Instead, Freeman's play was terrible in 2013, and the outcome was worse. Through the first three weeks of the season, he compiled the worst completion percentage among NFL starters -- and lost his job before the month of September was even over. Then came the anonymous leaks: that Freeman had missed the team photo, that Schiano might have tried to rig the election for team captain, that Freeman was a participant in the league's substance-abuse program. He was released by the Bucs, signed by the Vikings, played in one disastrous game (against the Giants, coincidentally) soon after he signed and never saw the field again. He was also once more the subject of anonymous quotes, this time with Vikings players saying Freeman was late to team meetings and didn't know the offense. Freeman sat on the open market for more than a month as a free agent before the Giants finally scooped him up with a one-year deal that contains just $55,000 in guaranteed money.

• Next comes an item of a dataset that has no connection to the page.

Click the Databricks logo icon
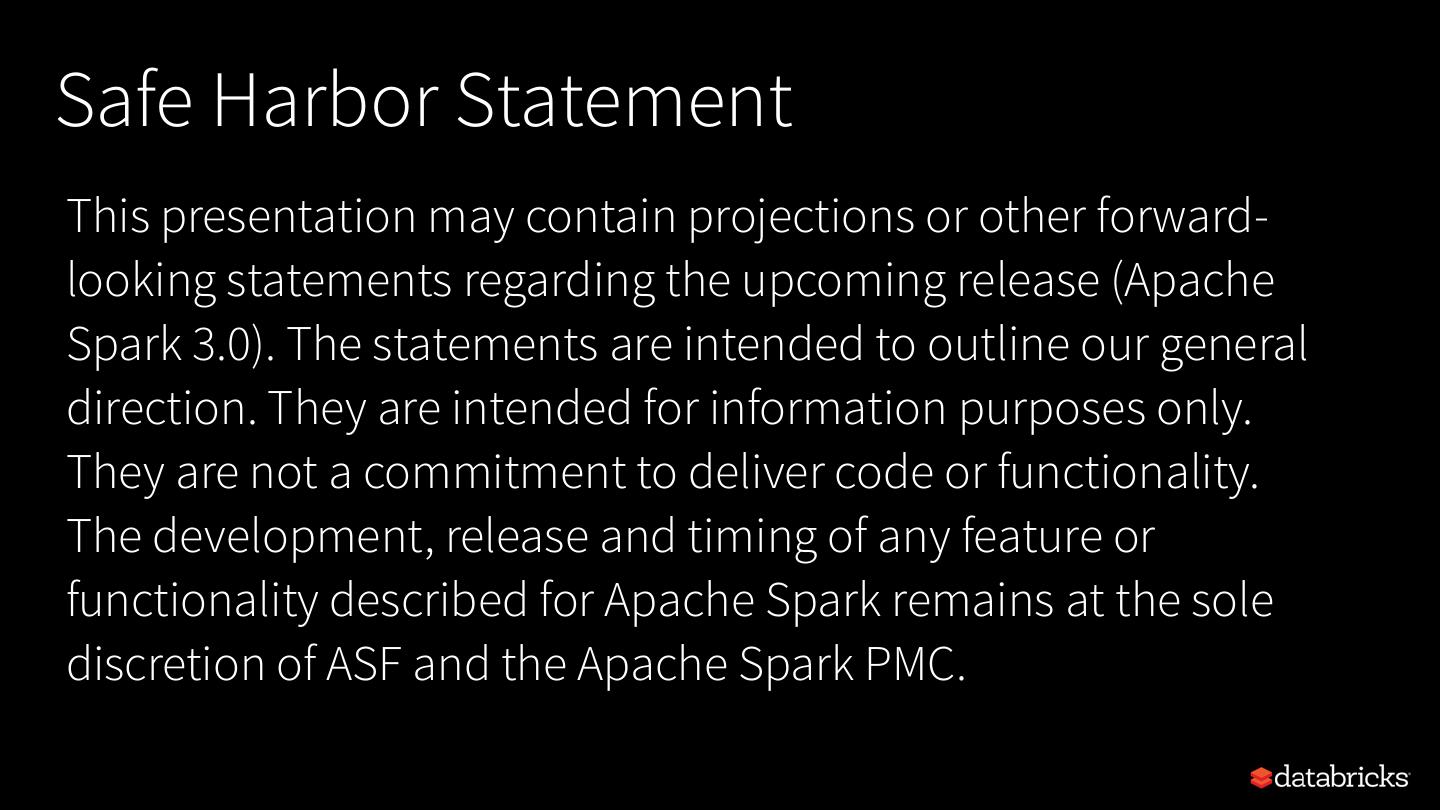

Schiano, who also lost his job with the Bucs, has said almost nothing about Freeman's collapse; neither have the Vikings. For his part, Freeman is unwilling even to say that a personality clash with Schiano, who was long rumored to be seeking a quarterback more in line with his own fire-in-the-belly personality, might have contributed to his demise. Still, the signal-caller is just 26 years old, and the NFL is a QB-desperate league. When he said this week he still sees himself as a starting-caliber quarterback, it came across not as arrogant but as realistic.
If Freeman is trying to forget what happened, the question is, what can he do to make the rest of the league follow suit? He will get plenty of opportunities with the Giants during organized team activities and minicamps while Manning is out. But this is the first time since he was a rookie that Freeman will not go into a season as a starter. After going through last year -- one that he said was like none he'd ever experienced -- that might not be such a bad thing.
While Schiano's reputation was tarnished by Tampa Bay's meltdown and by the lingering suspicion that he might have been behindsome of the most damaging leaks about Freeman, Freeman, too, has a reputation to overcome. Yes, some in the league feel Freeman was thrown to the wolves in Minnesota, but comments about his work ethic and commitment will undoubtedly linger in memories until he proves otherwise. Freeman admitted that, while he must prove it to his teammates and to the Giants, he must first prove to himself that he is good enough to start again. His initial step will be competing with Curtis Painter and Ryan Nassib to be Manning's backup.
"Obviously, any time you're going to sign with the team, you play out every scenario in your head," Freeman said. "What really sold me on the Giants was being part of a quality organization with a great head coach. Taking a year to step back and really learn and get better. It's been frustrating. It's definitely had its dark points. It's adversity. It gives me an opportunity to challenge myself in a situation I couldn't see myself being in prior to being in it. I think I'll be a better player for it. What can you do next time to make sure, beyond the shadow of a doubt, it won't happen again?"
Last year at this time, the Bucs said they wanted to see better ball security from Freeman. Whoever fumbled that chance, Freeman can't afford to lose this one, too.